Seattle’s Right to Counsel legislation would guarantee tenants the right to legal representation in eviction court, granted by funds from the city. Seattle is joining seven other American cities who guarantee the right to legal counsel: New York, Newark, Philadelphia, Cleveland, Boulder, San Francisco and Baltimore. These cities have allocated taxpayer funds to help level the playing field against profit-driven landlords. According to Goldstein-Street (2021) for the Capitol Hill Seattle Blog, The Housing Justice Project, a nonprofit that provides free legal counsel to low-income tenants facing evictions, currently handles about 2,500 cases a year.  Edmund Witter, senior managing attorney for the Housing Justice Project, estimates that each legal assistance for a single case costs between $300 and $500. City Council estimates that supplying legal assistance for tenants facing eviction would cost Seattle about $750,000 a year. In Olympia, a similar bill guaranteeing access to legal representation in eviction court is working its way through the statehouse. If passed, Washington would be the first state to enact this type of legislation. 
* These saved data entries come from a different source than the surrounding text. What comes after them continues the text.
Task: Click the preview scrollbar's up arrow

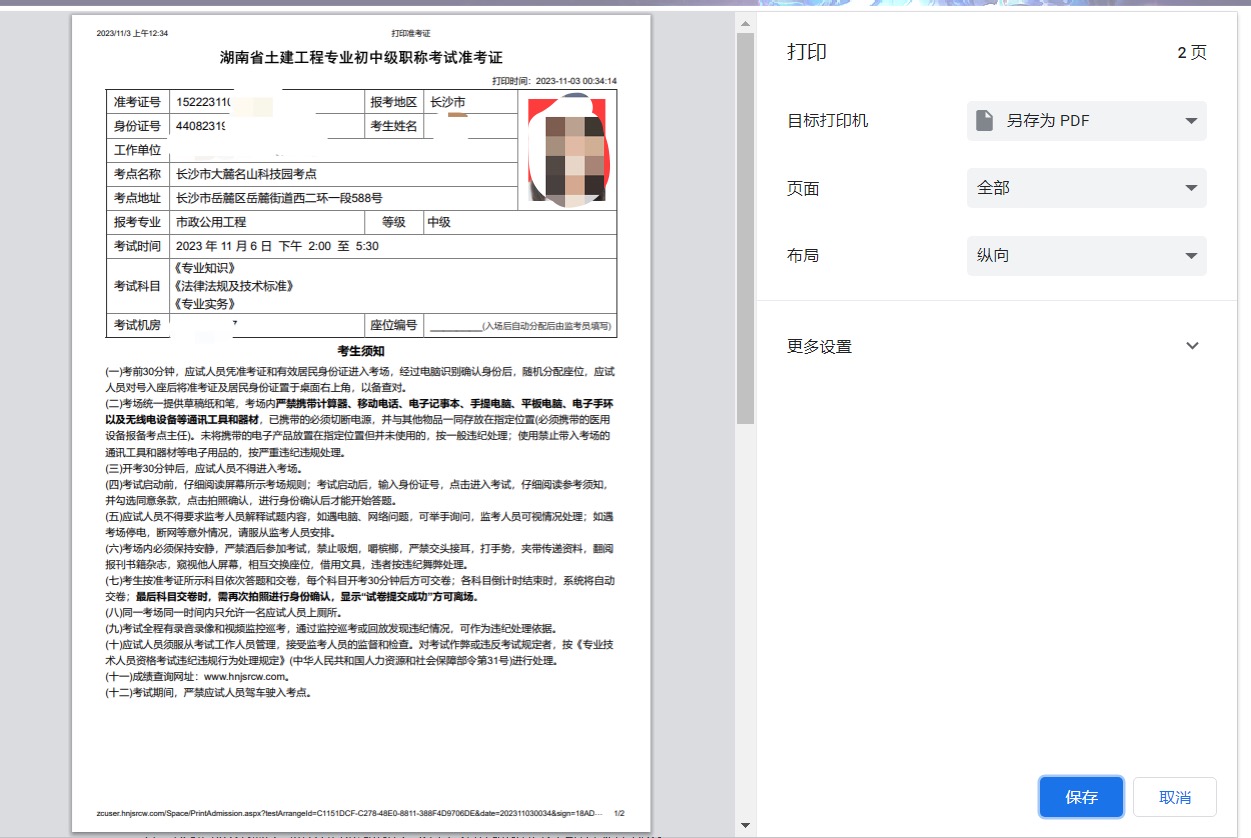Action: pyautogui.click(x=745, y=21)
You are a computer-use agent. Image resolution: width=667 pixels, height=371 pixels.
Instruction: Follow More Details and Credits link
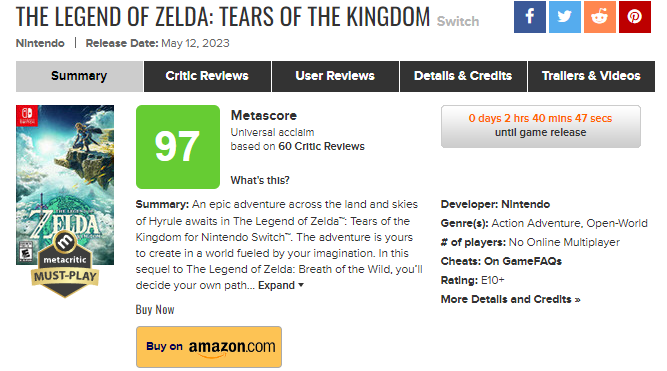pos(510,299)
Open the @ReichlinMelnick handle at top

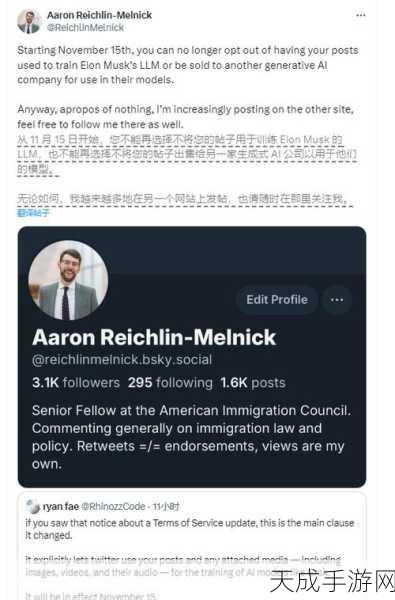coord(85,28)
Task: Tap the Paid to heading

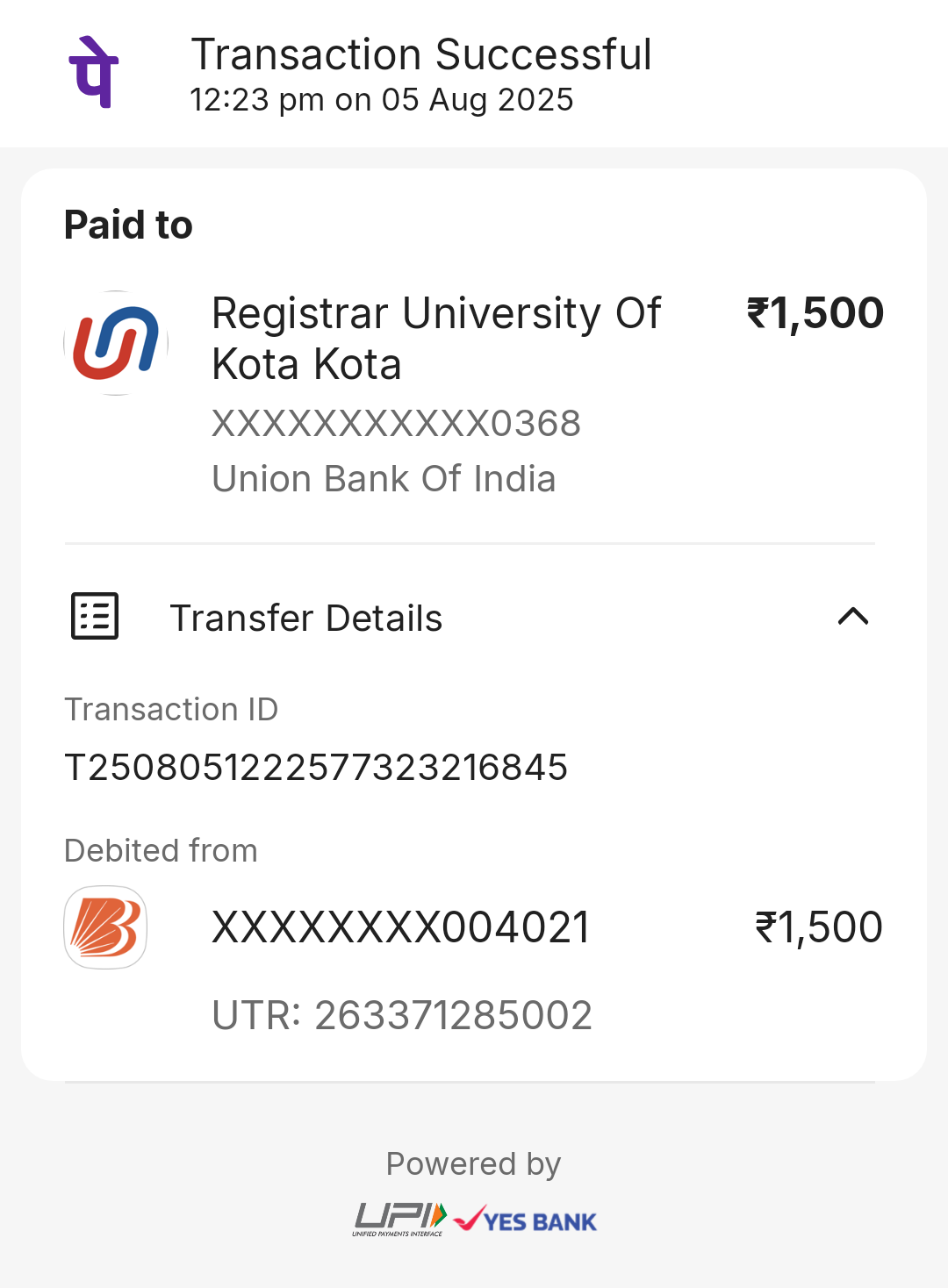Action: (x=128, y=225)
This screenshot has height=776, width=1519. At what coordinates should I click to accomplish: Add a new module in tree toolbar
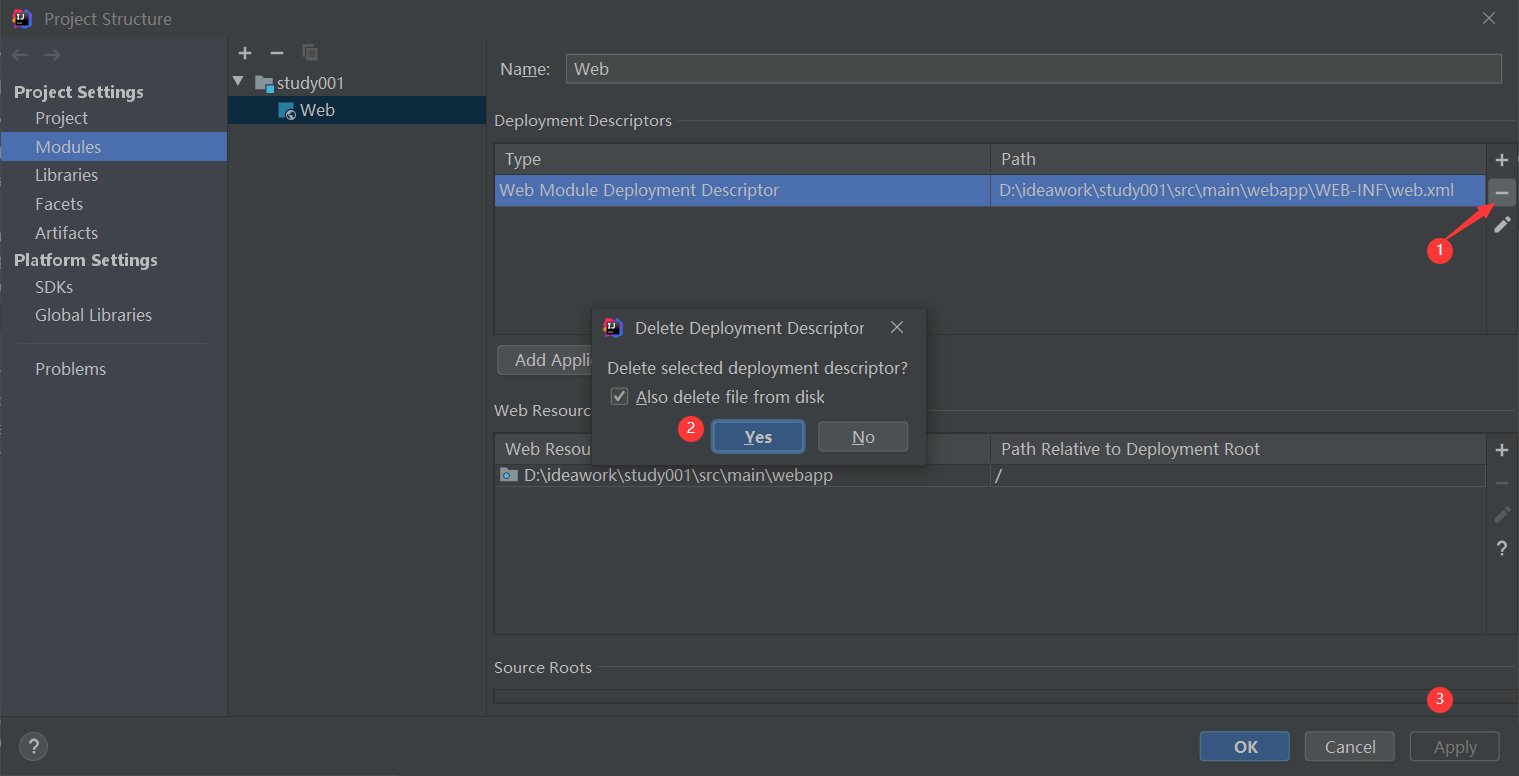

While the passage of this city-wide legislation is complete, there’s still work to be done in the renter’s rights movement. Students need to make their voices heard by state representatives. Call, email, tweet or handwrite to elected officials thanking them for sponsoring the Right to Legal Council Bill. If they voted against the bill or wanted to vote later, inform them that you have noticed and will keep that in mind as they face re-election. Let representatives know you are paying attention and not backing down. You can also start a conversation with a friend, parent or professor about eviction rates in Seattle. Grassroots movements start with relationships. The key to building social movements is pulling those around you into the work. Every action builds momentum towards a world where everyone is safely and securely sheltered. This can not exist if it is avoided in discussion. 

When I was 13, my single father was diagnosed with Leukemia. He was unable to keep working and was placed on disability. The government issued check sent to my family monthly was too small to pay our mortgage, so we lost our home and moved in with extended family. It only took one diagnosis to uproot the modest life my working class father had built.

My story is simple and straightforward, serving as a reminder for my peers: The only thing protecting you from facing houselessness is your ability to work, your social network and your access to wealth. We need legal protection for those who are most vulnerable. Tragedy can happen to anyone at any time, and we need to look out for each other. Staying in our houses preserves our communities, and community is too precious a resource for the government to disrupt.